WASHINGTON – In case you missed it, U.S. Senator Maggie Hassan is working to address delays in veterans receiving benefits from the Department of Veterans Affairs (VA) amid the COVID-19 pandemic. After hearing from New Hampshire veterans who have experienced delays, Senator Hassan is urging the National Personnel Records Center (NPRC), which maintains the records of millions of veterans, to speed up the processing of veterans’ records requests so that benefit claims can be adjudicated. The Union Leader reported on the Senator’s efforts and interviewed William Fuller of Littleton, a Granite Stater who has been directly impacted by these delays.
See below for excerpts from the Union Leader article on the Senator’s efforts:
By Kevin Landrigan
Forty years after going AWOL from the U.S. Army and still dealing with decades of post-traumatic stress and “anger issues,” William Fuller of Littleton finally had his conditions confirmed by government experts and looked forward to receiving Veterans Administration benefits.
Then the COVID-19 pandemic hit and the national clearinghouse in St. Louis, where 60 million paper records of veterans are stored, was shut down for three months.
Now, Fuller, 69, is one of thousands of vets caught in a bureaucratic maze, waiting to receive official documents they need for everything from getting a job to buying a house.
[…] U.S. Sen. Maggie Hassan, D-N.H., said at least 20 veterans have come to her with similar cases.
On Tuesday, she wrote to Scott Levins, National Personnel Records Center director, urging him to come up with a comprehensive plan to break the backlog.
“After sacrificing so much in defense of our freedom, veterans should receive the support that they need and have earned in a timely manner, including all of the Department of Veterans Affairs (VA) benefits they are eligible to receive,” Hassan wrote in the letter, which the Union Leader obtained.
“For this reason, I encourage the NRPC to take all necessary steps to safely process military personnel records requests in an expeditious manner,” Hassan said.
[…] In the agency’s most recent public update in late June, Levins said his agency would move into “phase one” of reopening in early August, answering the requests for records most urgently needed for home loans and employment.

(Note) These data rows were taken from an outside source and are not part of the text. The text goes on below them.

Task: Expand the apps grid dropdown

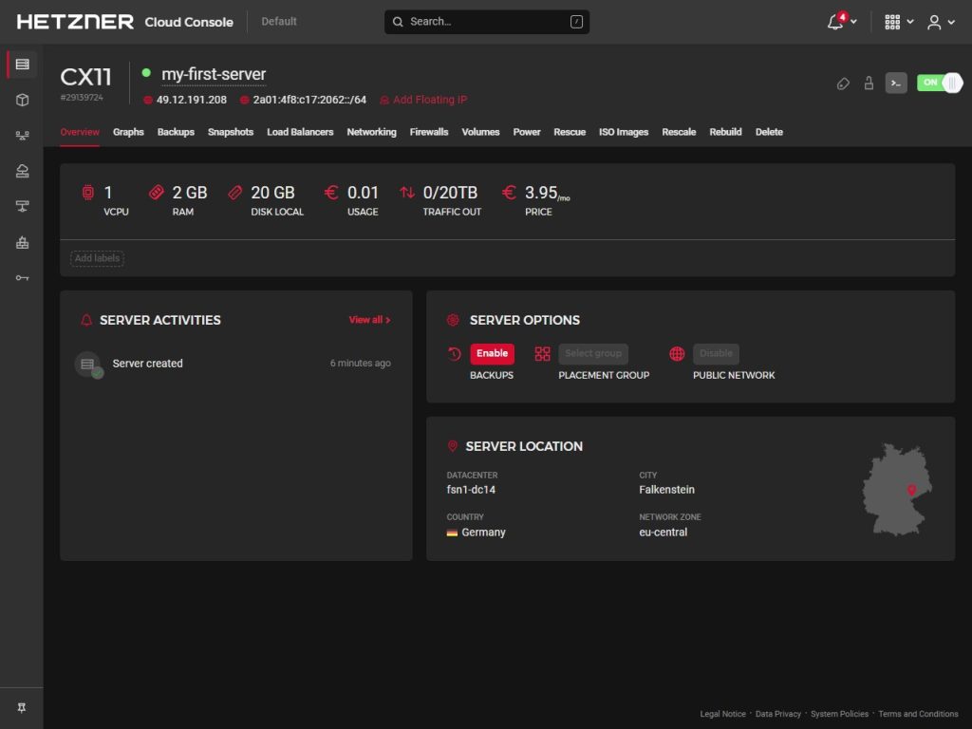Action: [898, 22]
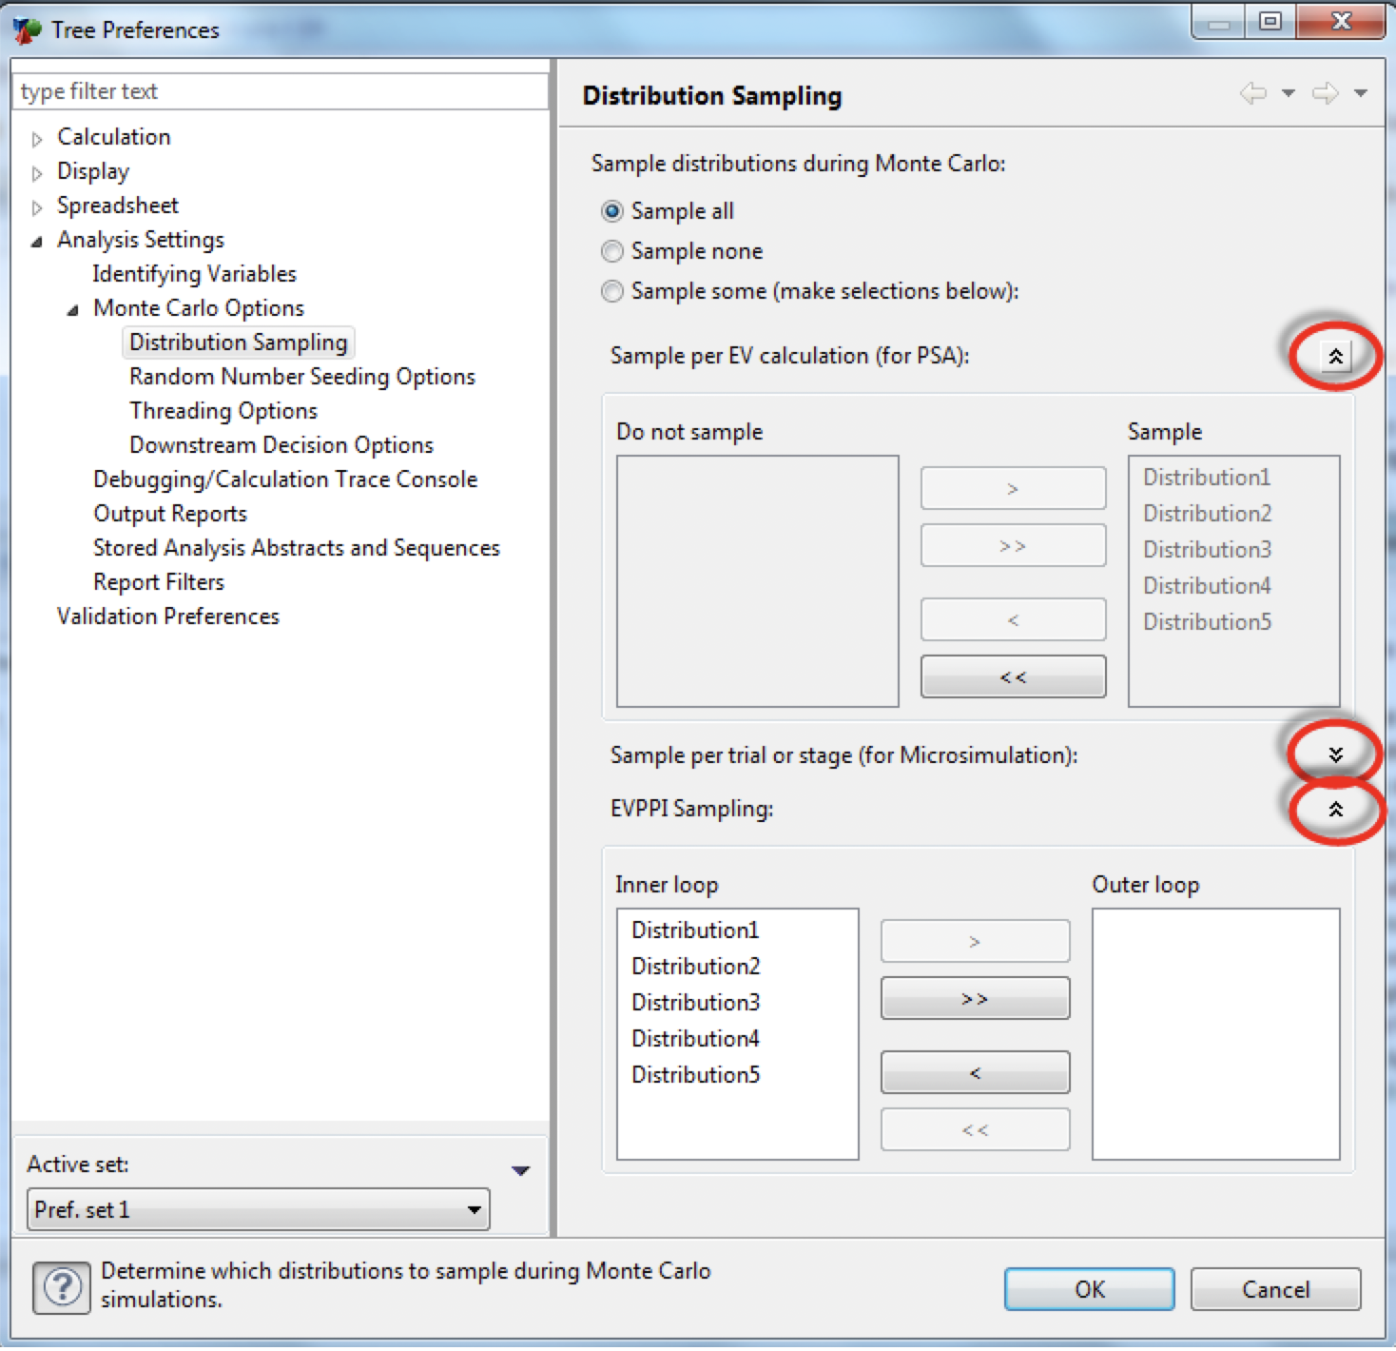Open the Active set menu triangle icon
1396x1351 pixels.
[x=520, y=1170]
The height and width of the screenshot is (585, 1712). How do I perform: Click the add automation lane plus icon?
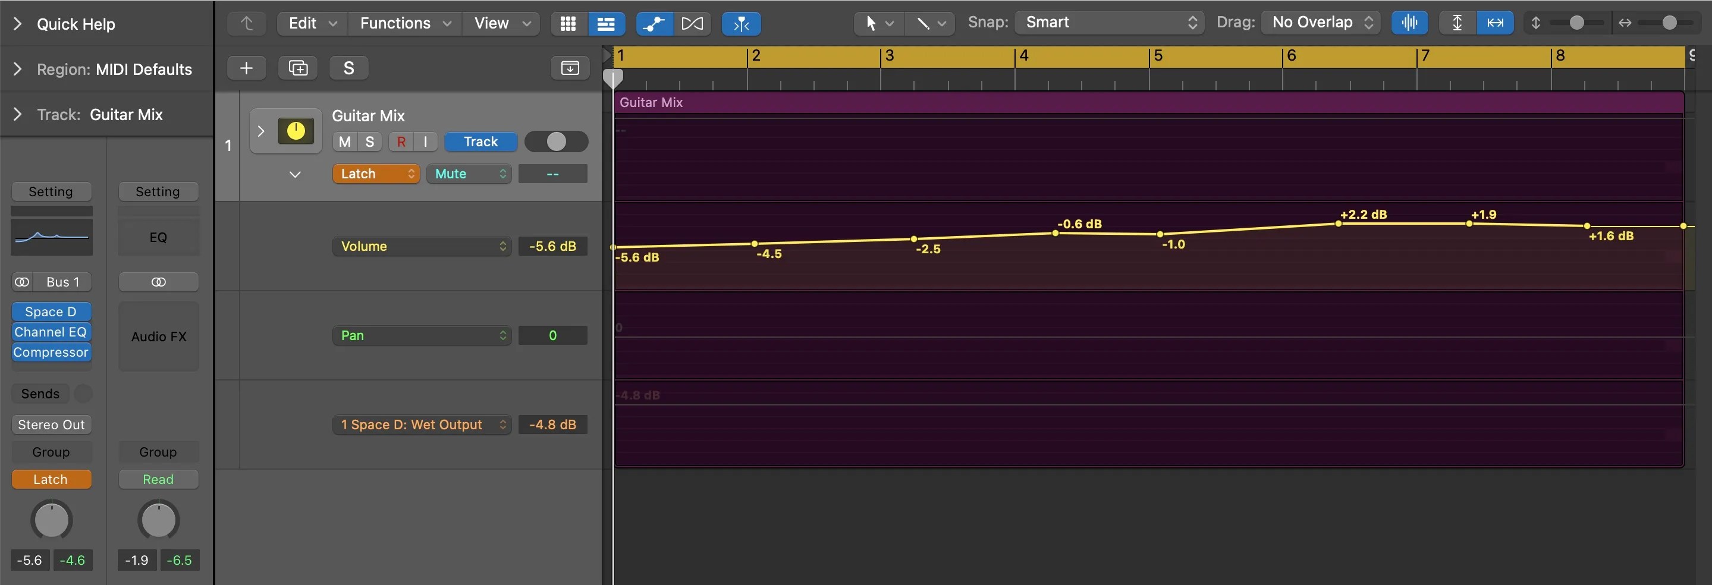[x=246, y=67]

As for other requests, Levins could give no timetable.
“We regret we are unable to provide a more optimistic forecast for the resumption of normal service levels,” Levins wrote. “We hope the above on-line resources are helpful and greatly appreciate your patience during these unprecedented times.”
Hassan said the first priority must be to keep the employees safe, but the agency must identify to Congress what additional resources it needs to clear the backlog.
She also urged the agency to craft a plan to digitize all military records. Most of those before 2000 are available only as paper copies.
“This antiquated system has seriously hampered the ability of many veterans to receive key documents from the NPRC,” Hassan said.